EDA on Jane Street Market Predictions

Richard Mei
4 min readDec 21, 2020

Nothing is certain when it comes to trading, but it is certain that there is money to be made. Jane Street is well known for using technology to do trades and has challenged the Kaggle community to create a model that can identify trading opportunities. Jane Street is well known for making their own trading models and use of machine learning to capitalize on the inefficiencies of the market, and now I want to go through the experience of trying to do the same!
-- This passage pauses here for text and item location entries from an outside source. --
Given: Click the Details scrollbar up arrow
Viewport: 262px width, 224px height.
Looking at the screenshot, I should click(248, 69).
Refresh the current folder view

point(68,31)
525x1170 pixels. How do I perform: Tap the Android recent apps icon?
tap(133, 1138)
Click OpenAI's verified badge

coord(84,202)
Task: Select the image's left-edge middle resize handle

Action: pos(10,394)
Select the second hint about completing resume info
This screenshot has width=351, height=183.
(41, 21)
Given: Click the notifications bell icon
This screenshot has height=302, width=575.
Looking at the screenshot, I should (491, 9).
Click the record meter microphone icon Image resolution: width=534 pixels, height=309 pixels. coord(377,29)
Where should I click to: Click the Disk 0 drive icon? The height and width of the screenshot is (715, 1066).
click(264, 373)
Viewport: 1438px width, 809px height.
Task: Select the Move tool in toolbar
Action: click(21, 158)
The data we are given has 100+ features of data that represents a trade. Each trade has an action of 1 being trade and 0 being don’t trade. Given this, the model will be evaluated based on a utility score.

First Steps

After downloading the train csv, I loaded up a Jupyter Notebook and brought out the classic numpy, Pandas, matplotlib and seaborn. I used Pandas to load the csv and since the file was so large, it took quite some time given my computer specs. This made me wary to look for ways to cut down the resources used or finding ways to get more resources. The options I had for the future were to use a GoogleCollab book or breakdown the train file into multiple parts. For now I just loaded the csv once and changed the data type of everything from a float64 to float32, hoping that would make the handling faster.

EDA

The data set had a total of about 2.4 million rows with features of “date”, “resp”, “ts_id”, and 129 features. We had 500 days worth of data, each with a variable amount of rows in each. For example, day 0 had 5587 rows while day 1 had 9401. Every row of data had a unique id in “ts_id”, which represented the continuous data from time 0. 128 features were continuous numbers while the very first feature was either -1 or 1.

Example Day 0 Dataframe

There were weights with a value of 0 included, and overall the weight’s distribution was heavily skewed. Most of the data lies between , and there are some outliers with weights past 25. Most of our weights lie between 0 and 10.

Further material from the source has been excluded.